• _Dataset excerpts_
*** Begin section ***

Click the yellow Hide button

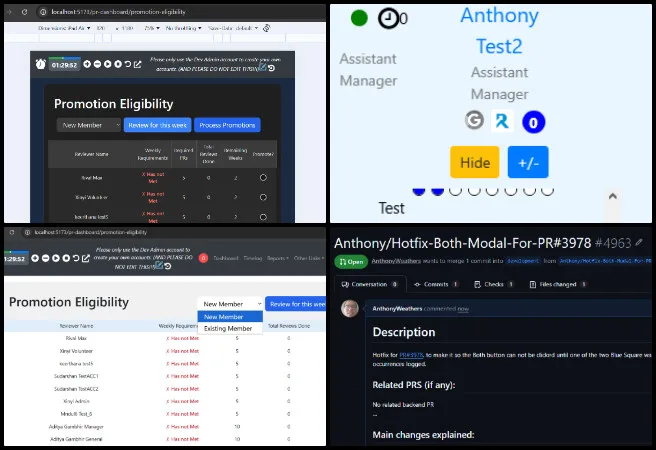475,162
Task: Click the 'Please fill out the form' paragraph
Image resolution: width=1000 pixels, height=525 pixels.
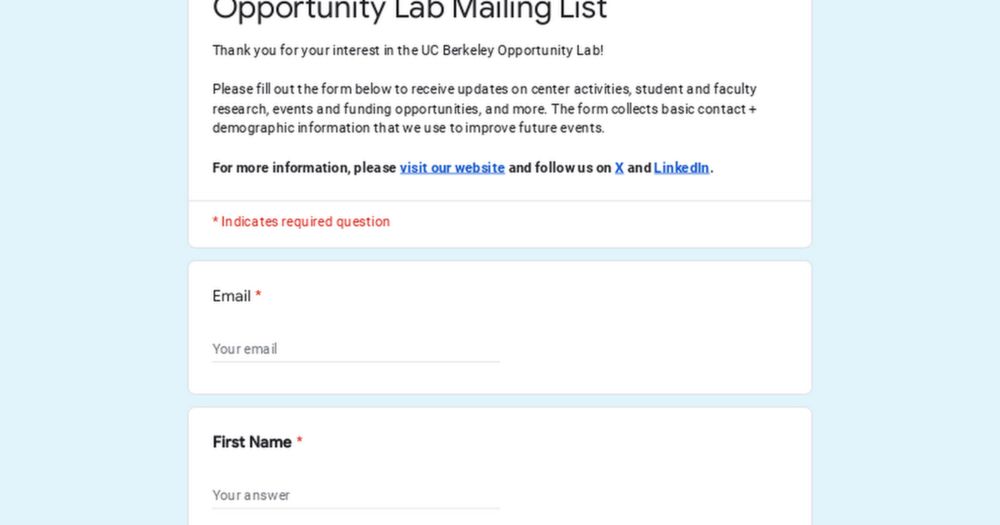Action: coord(485,108)
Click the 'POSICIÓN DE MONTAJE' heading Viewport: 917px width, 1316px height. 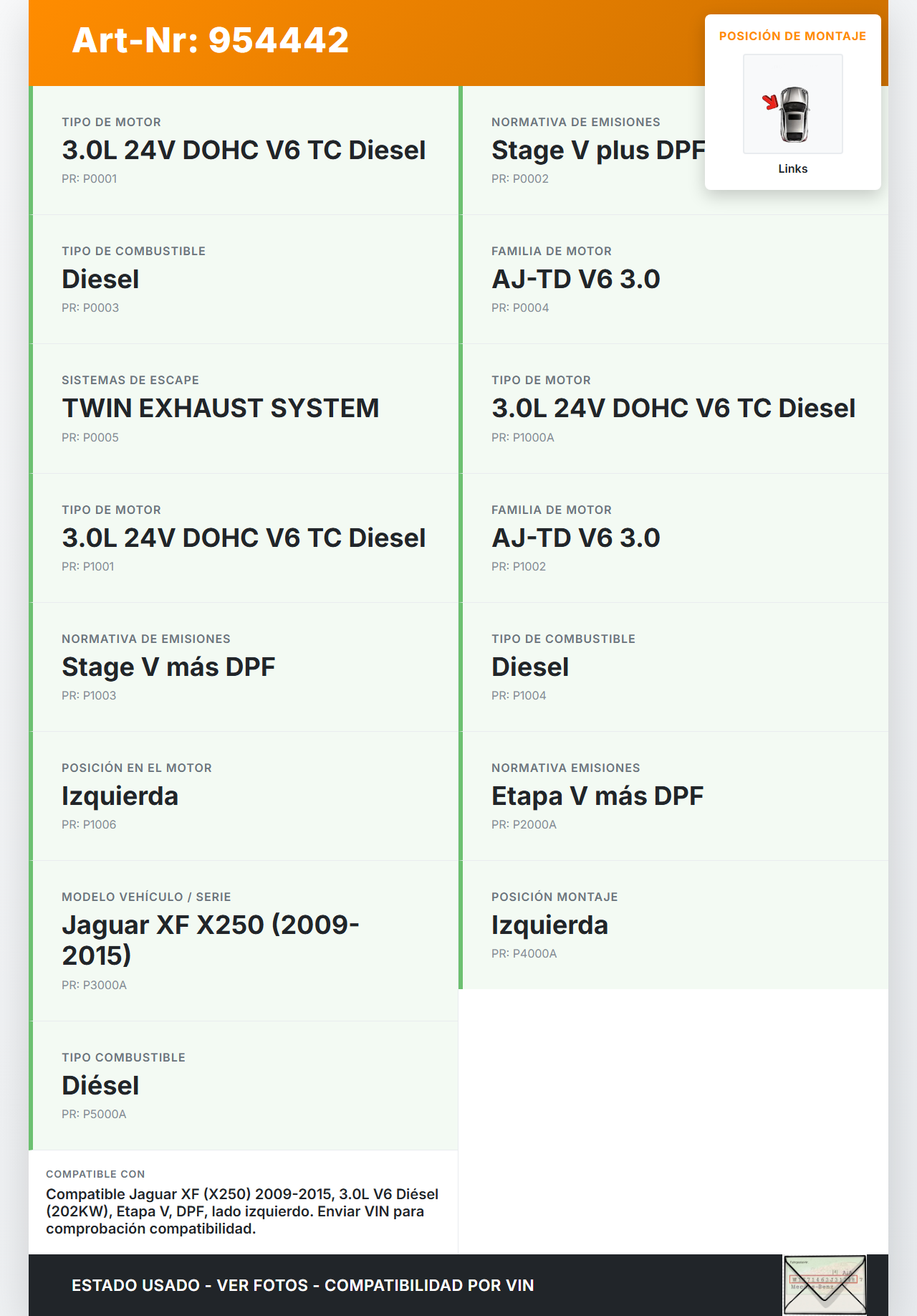tap(792, 36)
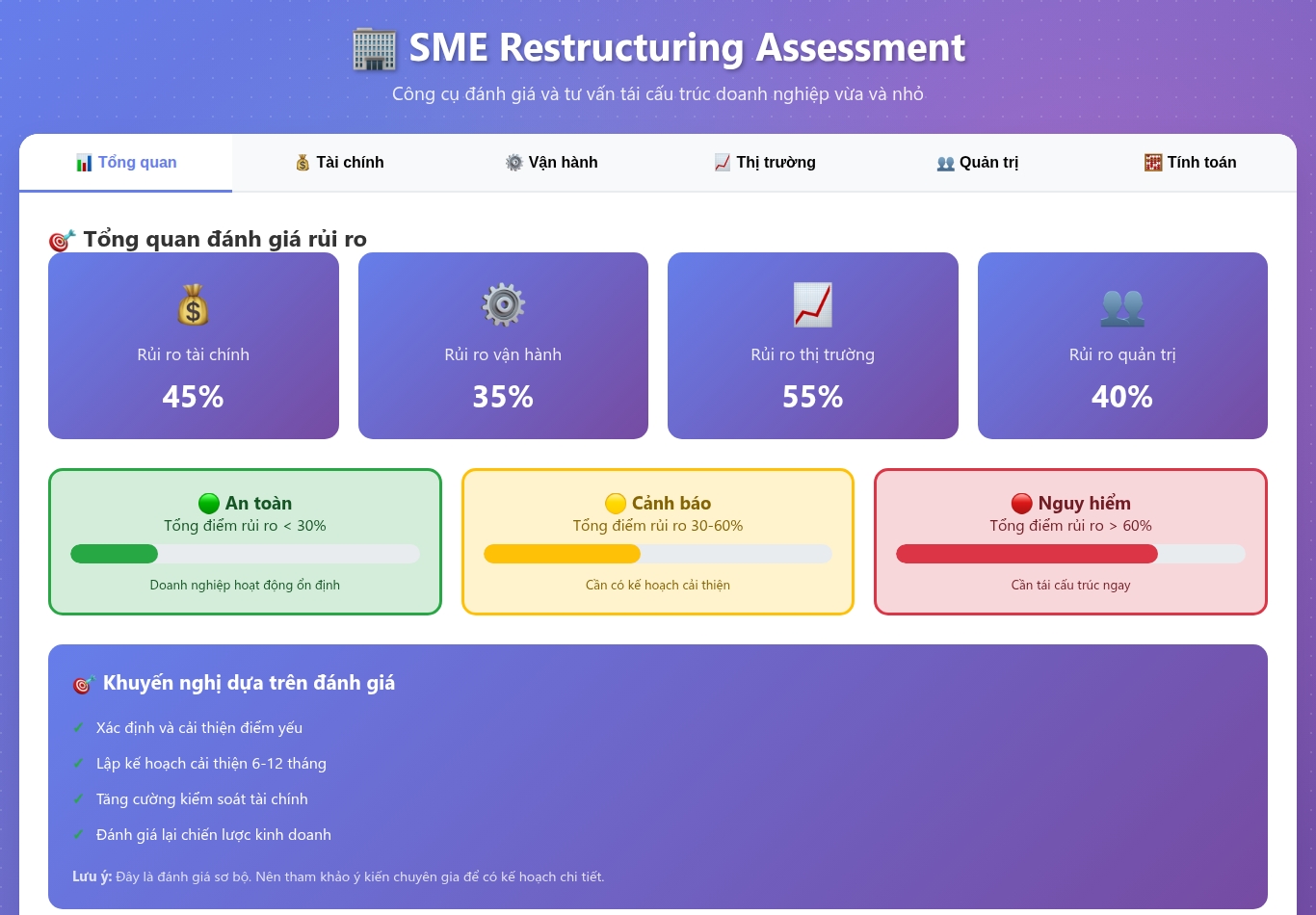Click the gear icon in operational risk card
The width and height of the screenshot is (1316, 915).
(503, 305)
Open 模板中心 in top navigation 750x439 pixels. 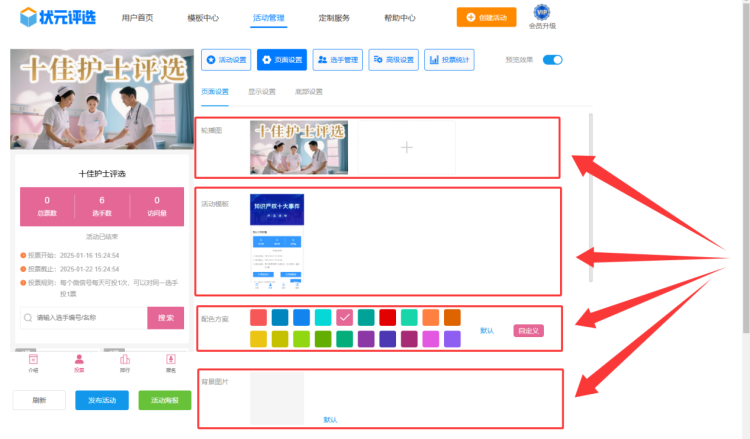pyautogui.click(x=204, y=18)
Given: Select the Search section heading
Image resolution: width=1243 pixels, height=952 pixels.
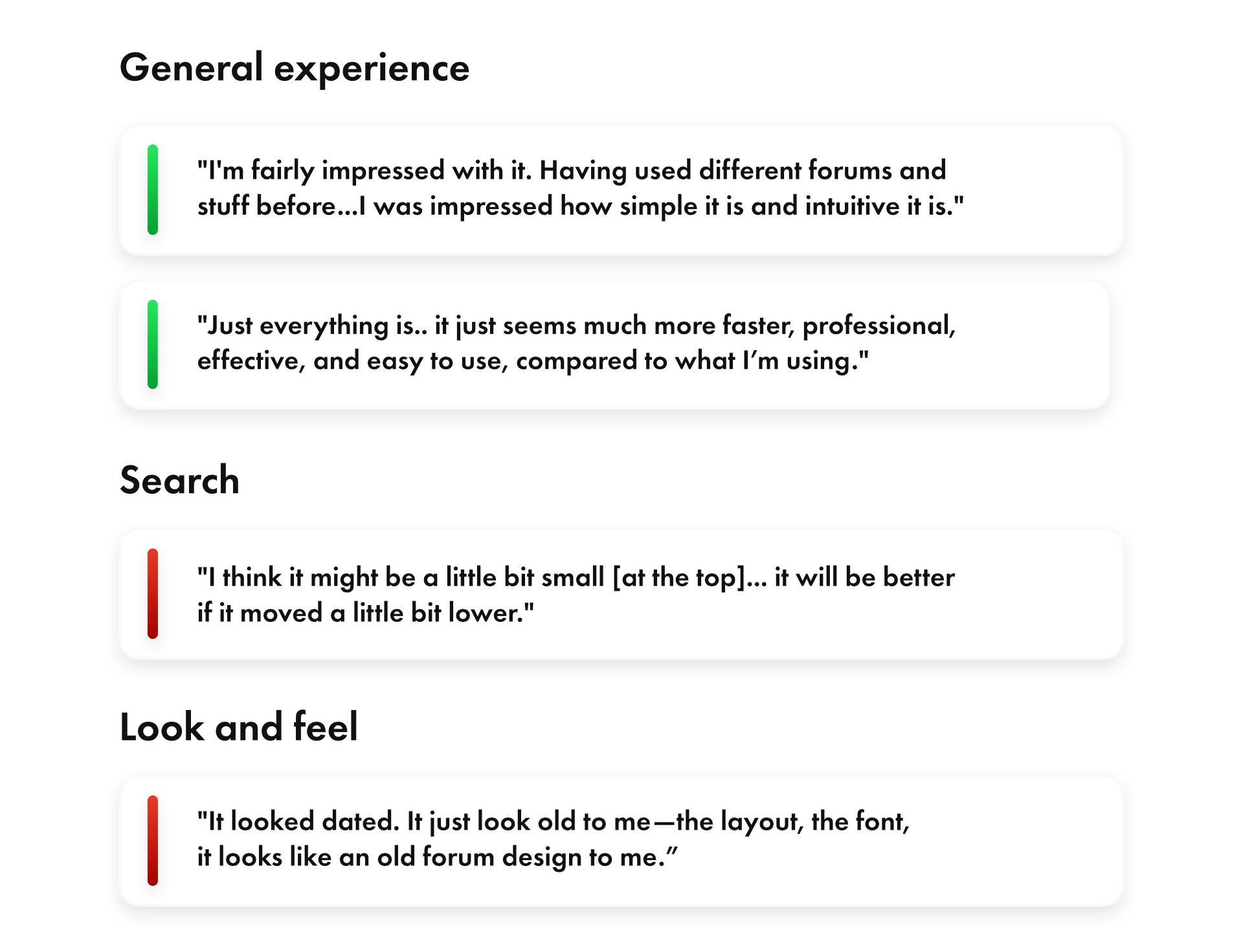Looking at the screenshot, I should point(179,480).
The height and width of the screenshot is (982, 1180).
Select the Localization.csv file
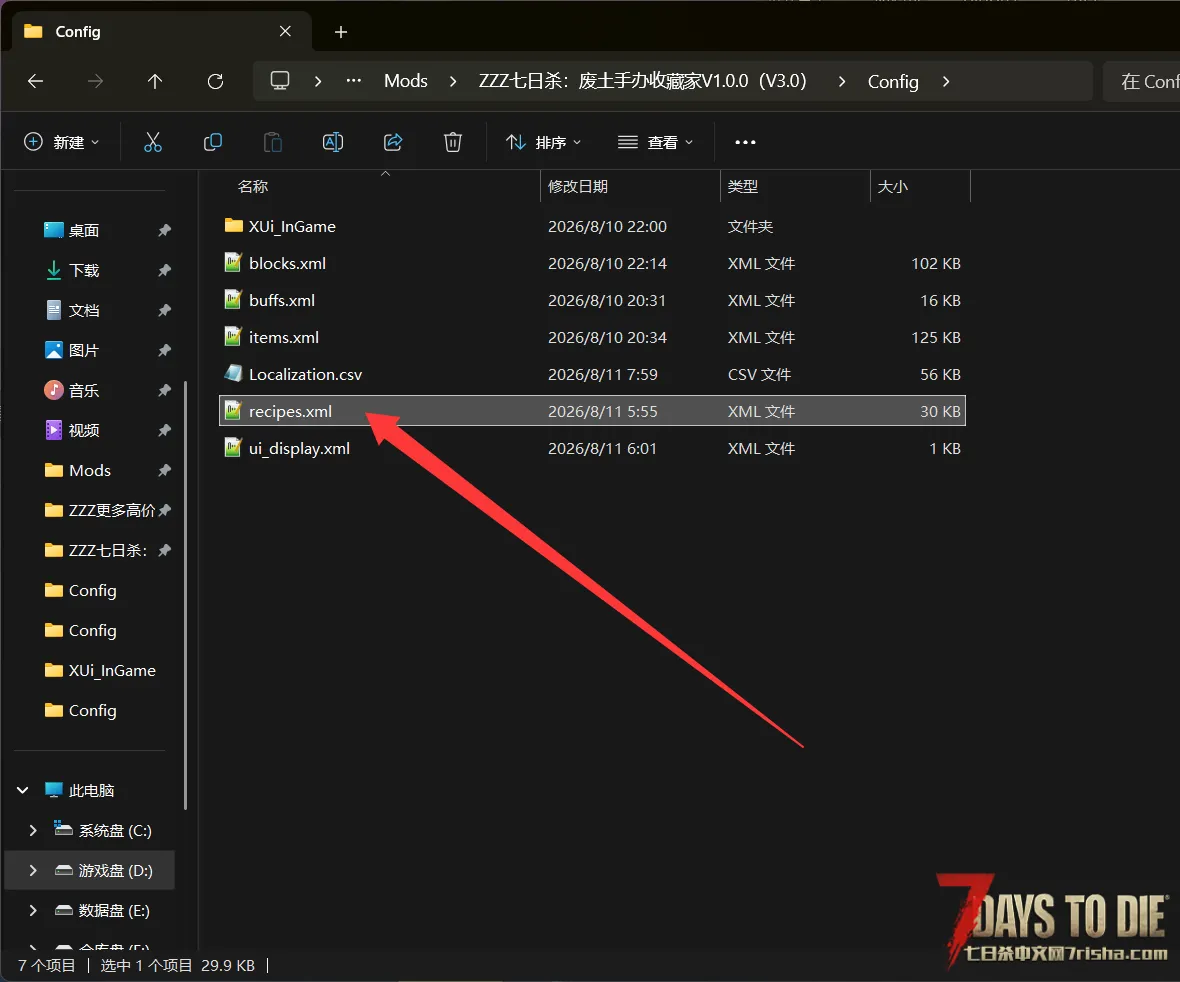(592, 374)
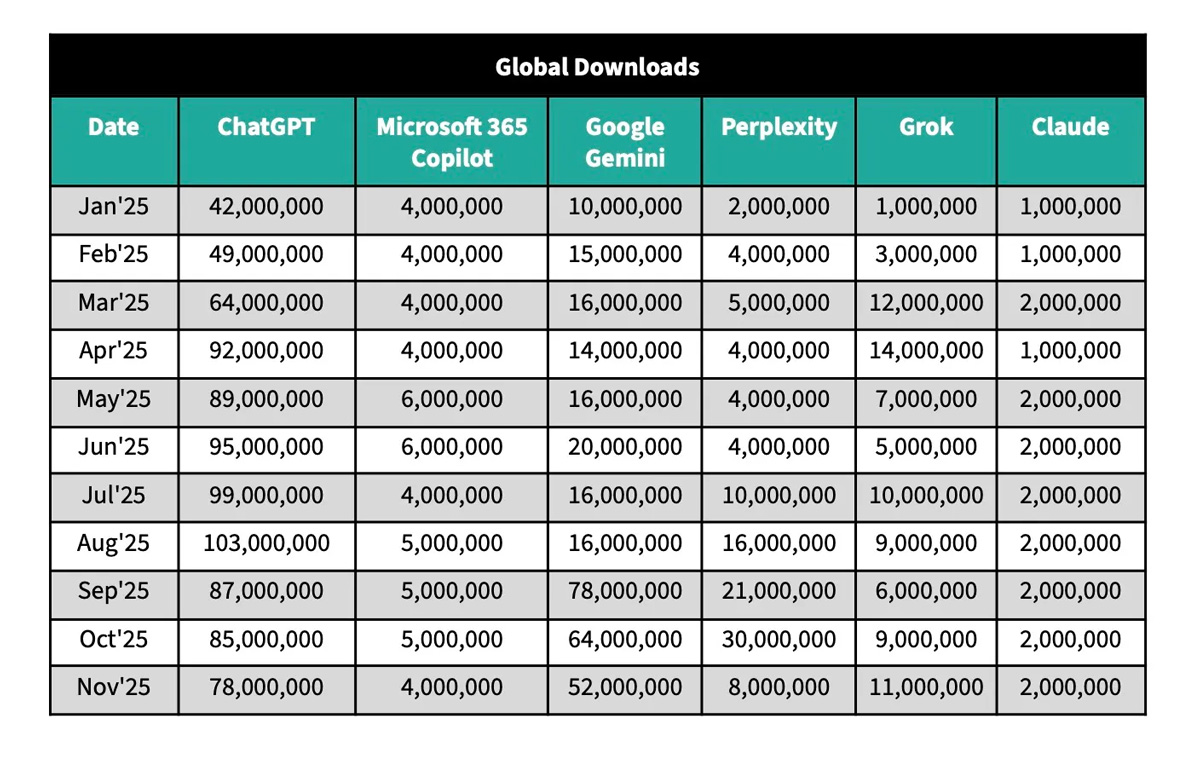Select the Date column header

coord(113,127)
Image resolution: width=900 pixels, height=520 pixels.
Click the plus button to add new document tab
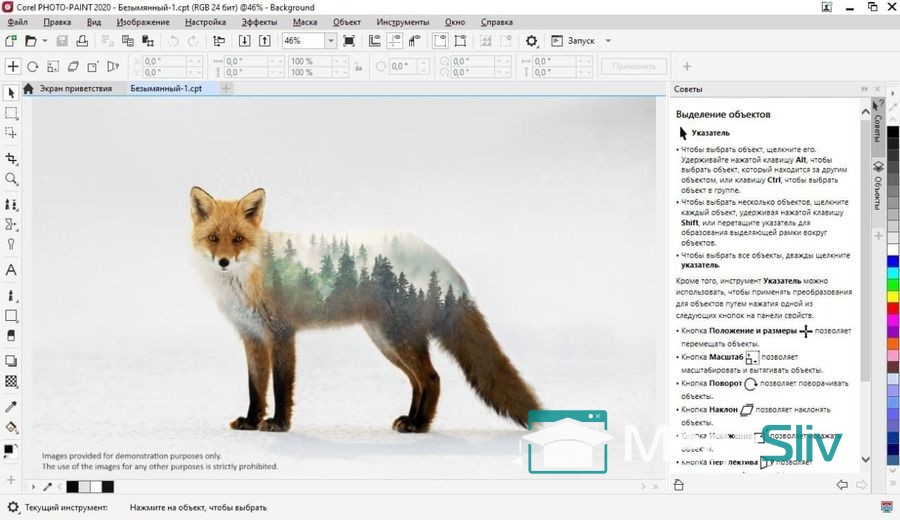[226, 89]
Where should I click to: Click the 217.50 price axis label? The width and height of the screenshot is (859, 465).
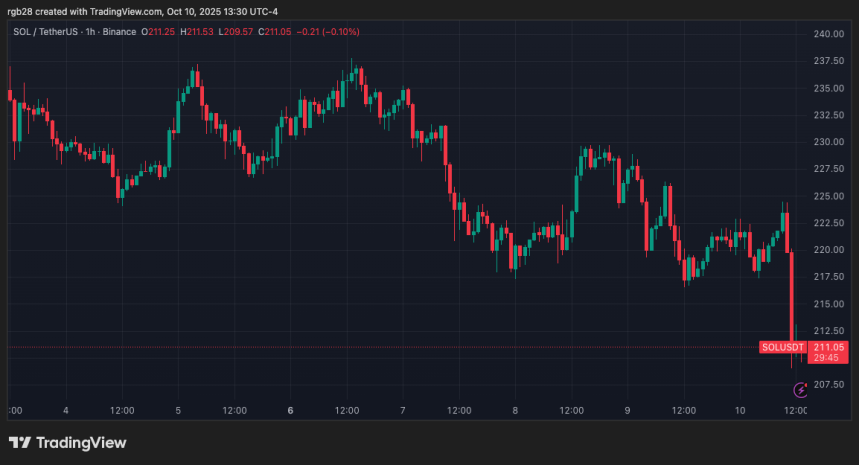pyautogui.click(x=827, y=277)
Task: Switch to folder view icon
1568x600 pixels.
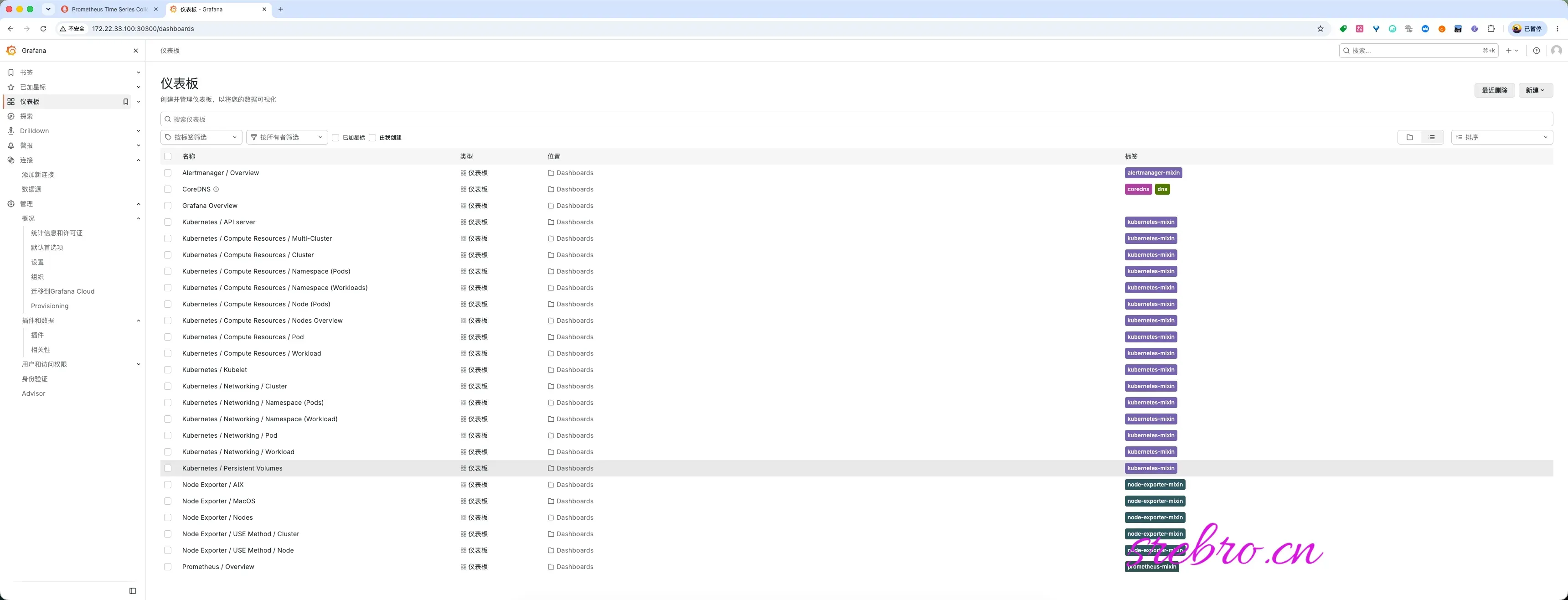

*** End section ***

• _What is required_
A complete answer gives every line of the data that includes "Task".

• _Output of the exercise_
Task: Click the 'Please fill out the form' paragraph
Task: Switch to folder view icon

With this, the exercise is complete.